Now that the data is available, the priority is to convince the development community it is an important initiative to get behind and add even more value to the data.

“It would be great if each organization could track nuances in their data better, but we are in the early stages of collecting data and are focused on getting them out of the mud to see the value,” Charat said. “If they see value, organizations may look to hire a summer student to do a big clean up and provide more value.”

But there are also a range of options being trialled and tested for dynamic inputs, outputs and analytics.

“Some organizations want a dynamic API to collect their data but others may make a dozen grants per year — their upload process is manual,” Charat explained. “We are working through the development of the API to make it easy for an organization to hook into the dataset.”

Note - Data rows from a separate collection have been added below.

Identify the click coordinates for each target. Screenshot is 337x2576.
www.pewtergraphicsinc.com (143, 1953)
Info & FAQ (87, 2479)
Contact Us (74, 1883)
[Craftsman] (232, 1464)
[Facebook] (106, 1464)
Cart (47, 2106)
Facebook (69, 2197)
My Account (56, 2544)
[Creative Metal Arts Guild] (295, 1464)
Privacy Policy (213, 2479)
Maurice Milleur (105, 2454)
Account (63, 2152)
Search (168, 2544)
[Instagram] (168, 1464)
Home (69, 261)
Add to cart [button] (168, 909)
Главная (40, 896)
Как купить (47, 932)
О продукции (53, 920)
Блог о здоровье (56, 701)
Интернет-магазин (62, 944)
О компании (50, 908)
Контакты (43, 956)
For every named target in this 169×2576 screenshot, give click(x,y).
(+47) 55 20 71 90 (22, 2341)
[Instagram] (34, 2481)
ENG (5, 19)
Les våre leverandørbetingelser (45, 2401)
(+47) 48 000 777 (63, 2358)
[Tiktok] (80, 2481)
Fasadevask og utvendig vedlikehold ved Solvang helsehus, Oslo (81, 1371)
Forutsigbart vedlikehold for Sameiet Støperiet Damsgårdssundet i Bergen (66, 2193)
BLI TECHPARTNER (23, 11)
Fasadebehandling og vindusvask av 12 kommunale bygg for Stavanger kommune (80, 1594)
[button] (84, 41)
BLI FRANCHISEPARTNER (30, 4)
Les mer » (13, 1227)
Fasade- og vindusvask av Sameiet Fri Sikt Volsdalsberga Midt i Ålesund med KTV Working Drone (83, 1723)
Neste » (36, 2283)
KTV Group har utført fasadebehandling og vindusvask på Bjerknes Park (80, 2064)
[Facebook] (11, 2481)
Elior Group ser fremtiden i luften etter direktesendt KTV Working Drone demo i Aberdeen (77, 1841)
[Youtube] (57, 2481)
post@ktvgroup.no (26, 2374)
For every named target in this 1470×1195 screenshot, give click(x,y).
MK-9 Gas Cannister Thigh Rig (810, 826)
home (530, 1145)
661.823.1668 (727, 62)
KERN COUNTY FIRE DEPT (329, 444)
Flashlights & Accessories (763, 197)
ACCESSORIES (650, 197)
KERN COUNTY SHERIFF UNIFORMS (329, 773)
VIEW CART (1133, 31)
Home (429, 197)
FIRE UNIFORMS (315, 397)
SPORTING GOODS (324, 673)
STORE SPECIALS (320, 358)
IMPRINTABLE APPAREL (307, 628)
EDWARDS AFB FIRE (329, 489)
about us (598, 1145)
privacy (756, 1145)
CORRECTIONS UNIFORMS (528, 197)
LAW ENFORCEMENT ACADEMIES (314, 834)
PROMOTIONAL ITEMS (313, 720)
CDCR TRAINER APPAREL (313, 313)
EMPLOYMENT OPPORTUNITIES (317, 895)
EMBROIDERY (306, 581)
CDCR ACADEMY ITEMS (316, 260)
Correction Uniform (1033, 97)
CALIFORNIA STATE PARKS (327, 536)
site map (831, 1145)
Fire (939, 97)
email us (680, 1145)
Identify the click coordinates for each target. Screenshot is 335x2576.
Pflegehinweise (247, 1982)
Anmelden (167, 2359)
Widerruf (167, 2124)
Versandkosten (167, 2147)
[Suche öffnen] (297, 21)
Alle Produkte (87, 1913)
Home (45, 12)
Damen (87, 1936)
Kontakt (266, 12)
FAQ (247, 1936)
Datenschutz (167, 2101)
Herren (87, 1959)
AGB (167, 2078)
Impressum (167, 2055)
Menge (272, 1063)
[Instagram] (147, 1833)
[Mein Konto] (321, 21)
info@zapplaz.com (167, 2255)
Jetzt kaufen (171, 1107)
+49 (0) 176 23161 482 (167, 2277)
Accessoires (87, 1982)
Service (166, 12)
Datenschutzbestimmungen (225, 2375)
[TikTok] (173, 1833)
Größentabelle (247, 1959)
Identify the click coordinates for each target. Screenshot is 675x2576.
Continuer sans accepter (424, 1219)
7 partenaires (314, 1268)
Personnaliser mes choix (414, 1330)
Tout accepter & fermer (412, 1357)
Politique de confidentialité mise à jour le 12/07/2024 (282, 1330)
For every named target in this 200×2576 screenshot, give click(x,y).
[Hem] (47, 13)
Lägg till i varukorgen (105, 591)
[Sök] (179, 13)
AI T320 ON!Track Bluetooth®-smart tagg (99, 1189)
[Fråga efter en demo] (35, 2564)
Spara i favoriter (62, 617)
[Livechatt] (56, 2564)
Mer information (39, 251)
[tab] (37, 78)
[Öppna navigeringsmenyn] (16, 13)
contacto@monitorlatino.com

Analysis in understanding the next stage of needs is important to progressing the database moving forward. The first generation of users are primarily funders who just want to understand what their colleagues are doing. Charat will be helping to scope the second generation use case of the site to identify and provide future services.

And increased datasets is also a priority in development.

“The next big one we are fishing for is the U.S. Agency for International Development data, particularly Saving Lives at Birth programs that are not currently managed by Gates Foundation or Grand Challenges Canada,” Charat said. “Saving Lives at Birth is a complicated one — even the grantees themselves don’t know who their funder is. It is a split funding disaster. That’s my last frontier in terms of big sets we need.”

For Charat, the possibilities of the stories and successes that can come out of the dataset are endless. “Once you get a good foundation of data, you can go crazy and dream up all sorts of really fun and potential applications,” he said.